In: Math
Assignment #8: Chi-Square Test of Independence Directions:
Use the Crosstabs option in the Descriptives menu to answer the questions based on the following scenario. (Be sure to select Chi-square from the Statistics submenu and Observed, Expected, Row, and Column in the Cells submenu. Assume a level of significance of .05)

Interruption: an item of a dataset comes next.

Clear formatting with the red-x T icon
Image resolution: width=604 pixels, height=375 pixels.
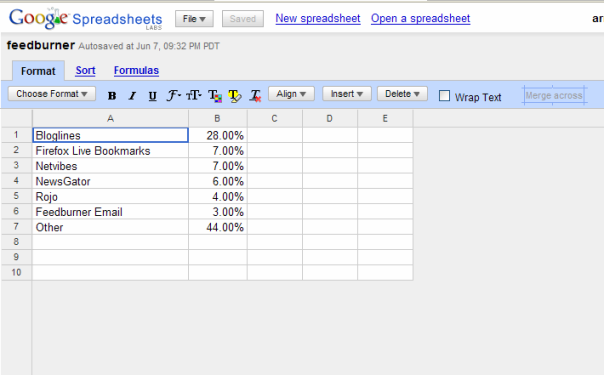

The school district recently adopted the use of e-textbooks, and the superintendent is interested in determining the level of satisfaction with e-textbooks among students and if there is a relationship between the level of satisfaction and student classification. The superintendent selected a sample of students from one high school and asked them how satisfied they were with the use of e-textbooks. The data that were collected are presented in the following table.
Student Classification (N = 126)
Satisfied Freshmen Sophomore Junior Senior
Yes 13 13 21 20
No 22 17 8 12
1. Of the students that were satisfied, what percent were Freshmen, Sophomore, Junior, and Senior? (Round your final answer to 1 decimal place).

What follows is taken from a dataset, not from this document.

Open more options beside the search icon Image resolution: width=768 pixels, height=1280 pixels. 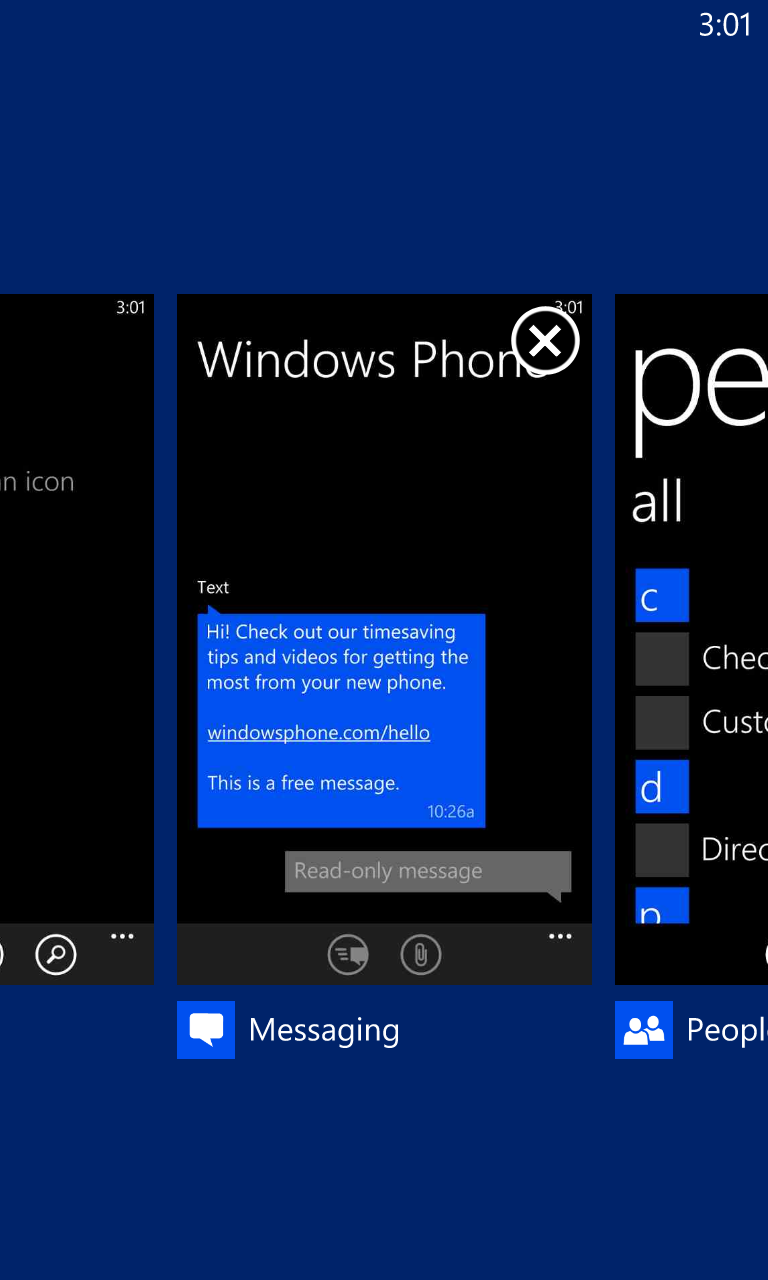point(122,937)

2. State an appropriate null hypothesis for this analysis.
3. What is the value of the chi-square statistic?
4. What are the reported degrees of freedom?
5. What is the reported level of significance?

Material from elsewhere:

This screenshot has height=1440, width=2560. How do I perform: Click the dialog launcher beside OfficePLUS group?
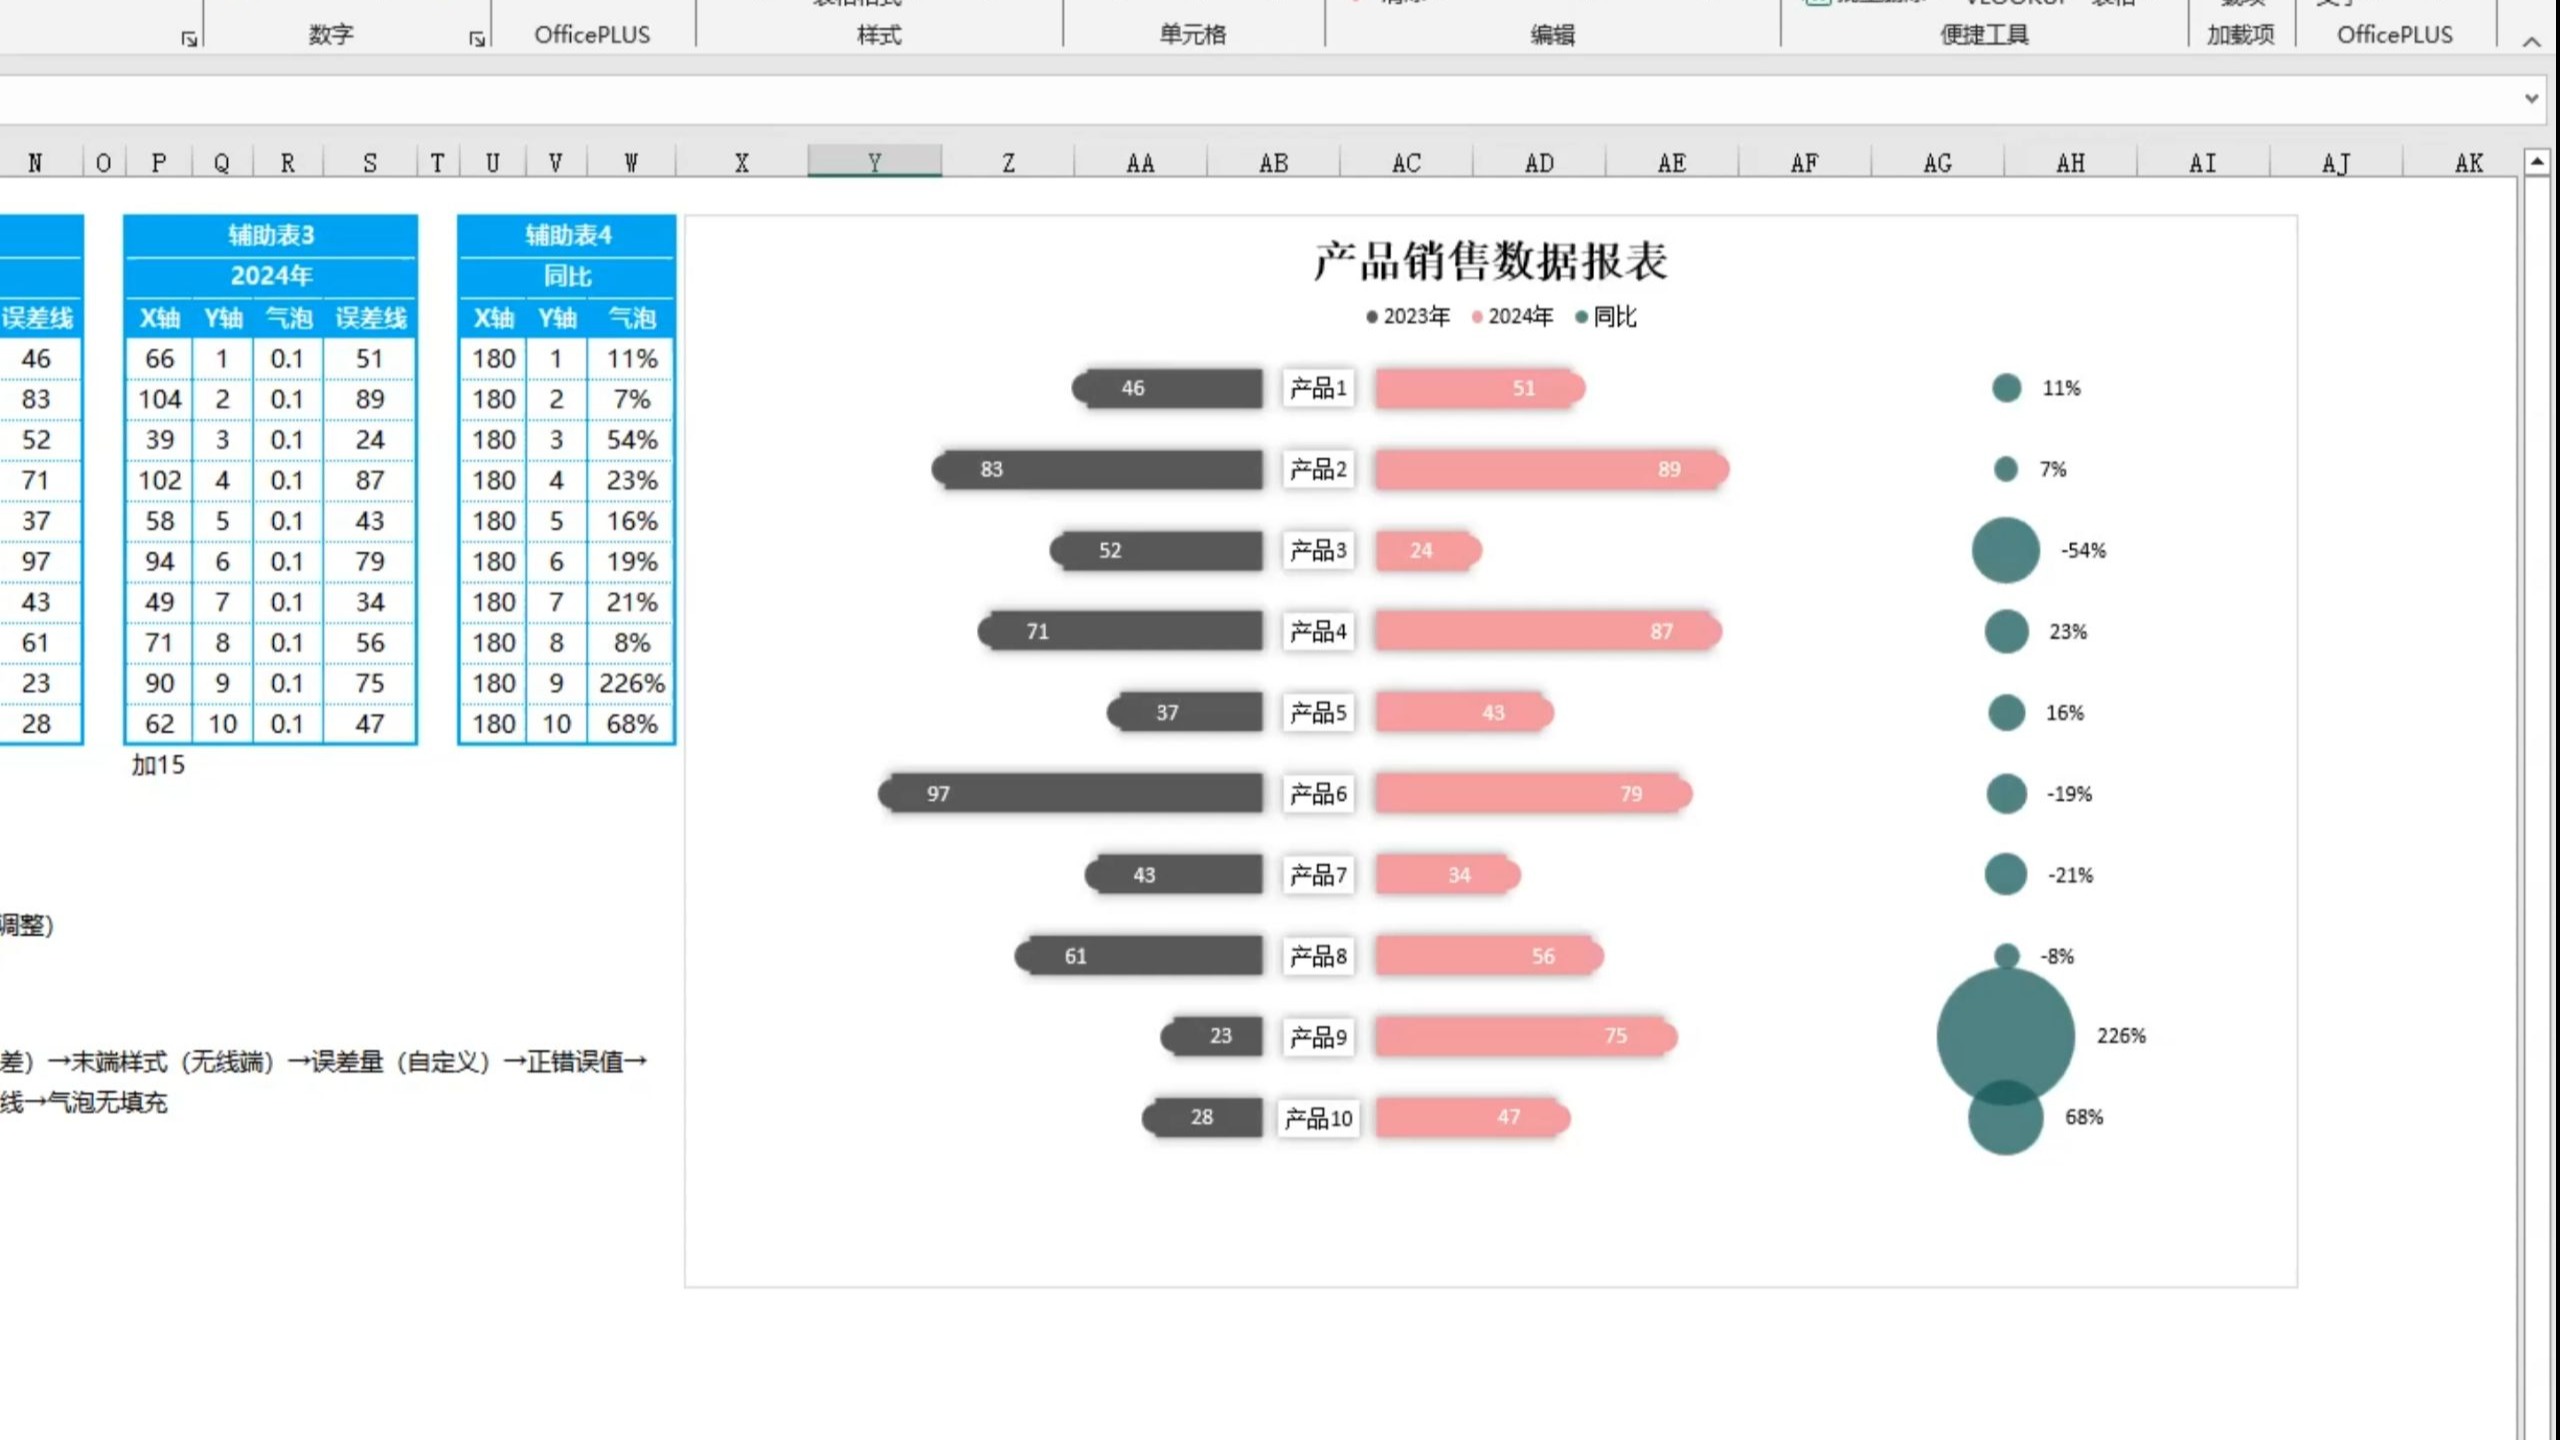(477, 38)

6. Based on the results of the chi-square test of independence, is there an association between e-textbook satisfaction and academic classification?
7. Present the results as they might appear in an article. This must include a table and narrative statement that reports and interprets the results of the analysis.
Note: The table must be created using your word processing program. Tables that are copied and pasted from SPSS are not acceptable.
Following table shows the row total and column total:
Satisfied | Freshmen | Sophomore | Junior | Senior | Total |
Yes | 13 | 13 | 21 | 20 | 67 |
No | 22 | 17 | 8 | 12 | 59 |
Total | 35 | 30 | 29 | 32 | 126 |
(1)
The percent of Freshman:
(13 /67) *100% = 19.4%
The percent of Sophomore:
(13 /67) *100% = 19.4%
The percent of Junior:
(21/67) *100% = 31.34%
The percent of Senior:
(20/67) *100% = 29.85%
(2)
Hypotheses are:
H0: There is no association between e-textbook satisfaction and academic classification.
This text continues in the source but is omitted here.